Condensed-Phase and Oxidation Reaction Behavior of Ti/2B Foils in Varied Gaseous Environments

Abstract

The effect of gaseous environment on self-propagating reactions in Ti/2B multilayer foils was studied. Multilayers with reactant layer periodicities from 50 to 3000 nm and a nominal stoichiometry of 1:2 Ti:B were grown using magnetron sputtering. Analysis through scanning transmission electron microscopy, differential scanning calorimetry, and X-ray diffraction revealed the as-deposited multilayers consisted of well-ordered layers of crystalline Ti and amorphous B with the amount of intermixed material negligibly affecting the exothermicity. Propagation rate testing was performed at varied vacuum pressures and studied by high-speed imaging. Propagation rates for foils with bilayer thicknesses 666 nm or thinner did not exhibit a pressure dependency, while foils with bilayer thicknesses 857 nm and larger did. The latter, thick-bilayer foils would not propagate below a characteristic pressure.

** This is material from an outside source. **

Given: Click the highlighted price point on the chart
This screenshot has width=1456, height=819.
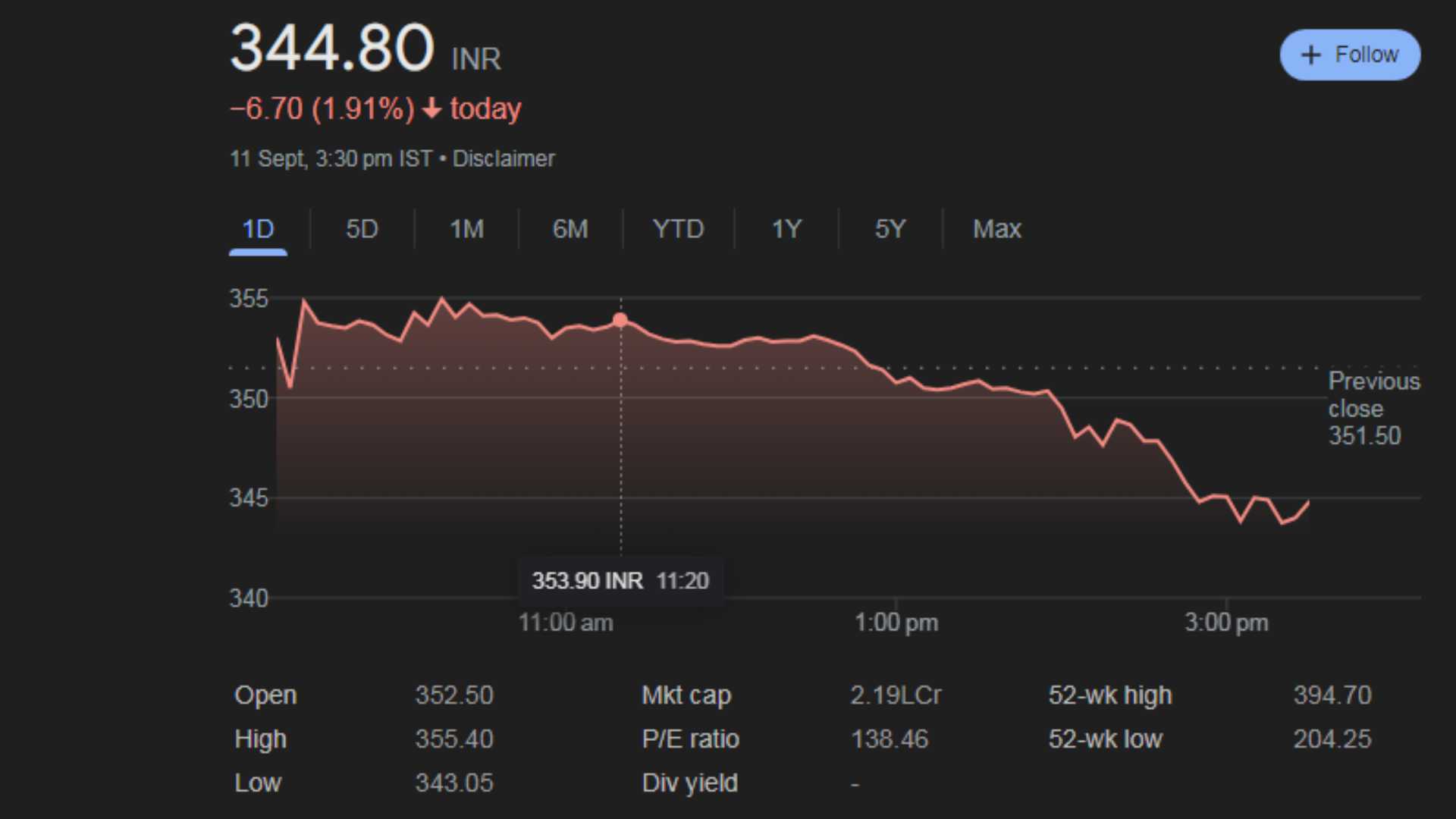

After reaction, Auger electron spectroscopy revealed O penetration in the thicker bilayer designs and incomplete mixing of Ti and B, while the thinner bilayer foils were uniformly converted to single-phase, hexagonal TiB2. Increased air pressure was found to promote the propagating reaction of the thicker bilayer designs, likely due to increased heat release from oxidation that promotes intermixing and reaction between Ti and B.